■ **GIVEN INSTRUCTION**
Pull out each line below that contains the word "width".

##### DATA TO PROCESS #####

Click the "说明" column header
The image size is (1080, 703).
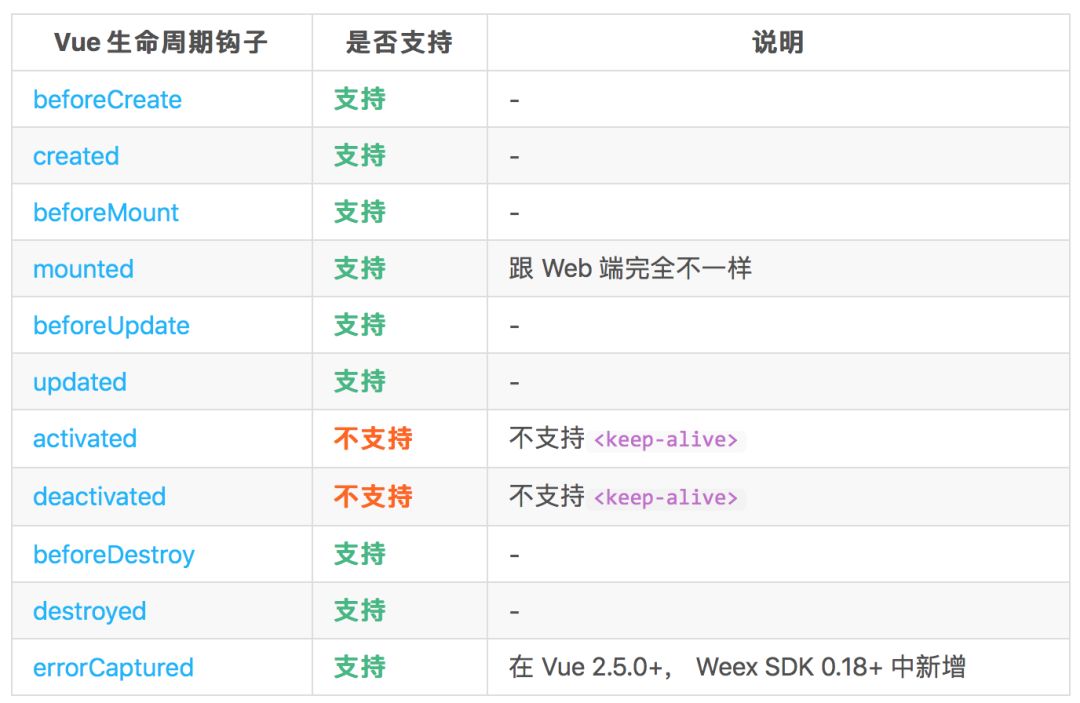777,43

#####
##### DATA TO PROCESS #####

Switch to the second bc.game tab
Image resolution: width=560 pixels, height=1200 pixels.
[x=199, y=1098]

#####

■ **EXERCISE RESPONSE**
Image resolution: width=560 pixels, height=1200 pixels.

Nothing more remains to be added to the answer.